The results obtained from this study can serve as a source for remarkable studies in the future and create the starting point for different research problems and solutions.
Improving models’ accuracies, robustness, or performances with new deep learning models will be possible for future studies.
Understanding a certain decision of the proposed XAI models for developing more robust, confident, and reliable models will help to gain trust in AI models more than ever.
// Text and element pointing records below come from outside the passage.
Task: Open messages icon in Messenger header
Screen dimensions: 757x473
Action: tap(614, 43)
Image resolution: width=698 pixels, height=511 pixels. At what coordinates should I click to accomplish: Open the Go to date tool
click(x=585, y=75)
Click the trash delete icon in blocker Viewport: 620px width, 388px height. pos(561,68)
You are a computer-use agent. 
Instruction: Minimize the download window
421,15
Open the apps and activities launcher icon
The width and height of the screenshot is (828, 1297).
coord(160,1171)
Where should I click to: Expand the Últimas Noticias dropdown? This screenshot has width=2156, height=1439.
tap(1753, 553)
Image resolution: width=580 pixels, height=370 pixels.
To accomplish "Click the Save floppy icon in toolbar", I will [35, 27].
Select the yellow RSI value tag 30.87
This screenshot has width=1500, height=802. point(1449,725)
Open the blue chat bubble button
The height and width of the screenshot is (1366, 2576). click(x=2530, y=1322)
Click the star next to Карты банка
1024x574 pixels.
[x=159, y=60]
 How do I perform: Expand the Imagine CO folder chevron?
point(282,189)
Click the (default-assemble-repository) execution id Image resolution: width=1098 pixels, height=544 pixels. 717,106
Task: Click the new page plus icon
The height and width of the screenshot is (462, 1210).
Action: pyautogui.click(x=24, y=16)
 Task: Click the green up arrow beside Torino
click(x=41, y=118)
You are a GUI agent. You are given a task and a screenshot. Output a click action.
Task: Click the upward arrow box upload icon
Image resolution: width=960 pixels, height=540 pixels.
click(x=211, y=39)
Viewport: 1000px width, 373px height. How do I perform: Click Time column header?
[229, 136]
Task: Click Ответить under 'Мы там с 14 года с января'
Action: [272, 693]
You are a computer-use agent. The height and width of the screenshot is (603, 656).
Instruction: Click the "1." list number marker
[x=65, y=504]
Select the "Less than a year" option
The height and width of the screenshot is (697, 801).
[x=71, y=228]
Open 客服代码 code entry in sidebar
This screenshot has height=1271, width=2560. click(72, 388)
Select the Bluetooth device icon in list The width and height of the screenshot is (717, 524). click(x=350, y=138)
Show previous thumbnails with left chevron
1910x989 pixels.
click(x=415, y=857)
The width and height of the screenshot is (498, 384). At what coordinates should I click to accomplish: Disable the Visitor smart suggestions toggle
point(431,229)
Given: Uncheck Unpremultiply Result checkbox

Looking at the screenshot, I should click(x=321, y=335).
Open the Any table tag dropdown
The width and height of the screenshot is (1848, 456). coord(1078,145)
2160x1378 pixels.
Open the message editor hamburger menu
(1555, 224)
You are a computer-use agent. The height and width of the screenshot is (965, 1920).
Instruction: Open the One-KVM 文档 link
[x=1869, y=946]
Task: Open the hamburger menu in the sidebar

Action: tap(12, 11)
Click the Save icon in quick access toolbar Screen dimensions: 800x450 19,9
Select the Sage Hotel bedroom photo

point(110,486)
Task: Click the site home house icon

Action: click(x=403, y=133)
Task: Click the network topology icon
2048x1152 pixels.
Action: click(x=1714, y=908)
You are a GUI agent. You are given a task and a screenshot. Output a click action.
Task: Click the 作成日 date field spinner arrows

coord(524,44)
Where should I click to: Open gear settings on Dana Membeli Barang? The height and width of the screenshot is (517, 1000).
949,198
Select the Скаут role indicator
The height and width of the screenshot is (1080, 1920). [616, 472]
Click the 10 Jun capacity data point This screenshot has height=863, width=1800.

In conclusion, the dataset presented in this study, along with the deep learning models trained on it, offers significant potential for advancing the development of robust and innovative models that can support clinical decision-making processes. These models will not only contribute to improving current diagnostic practices but also foster the creation of more challenging and high-quality research in medical imaging. Efforts will be made to expand the Brain MRI dataset by increasing the number of patient samples, thereby enhancing the benchmark dataset’s size, diversity, and comprehensiveness for tumor detection, classification, and segmentation tasks. Additionally, as gliomas represent large and complex tumors, including other challenging tumor types will further enrich the dataset, with updated results to be shared with the research community. One of the key motivations is to leverage state-of-the-art deep learning architectures tested on high-capacity systems to push the boundaries of performance. In parallel, significant attention will be given to data augmentation strategies, essential for improving model generalization and robustness. Ultimately, the goal is not only to refine and elevate the performance of the models within research settings but also to support initiatives such as the Turkish Brain Project, contributing to the broader aim of advancing neuroimaging technologies and enhancing brain tumor diagnosis and treatment on a global scale.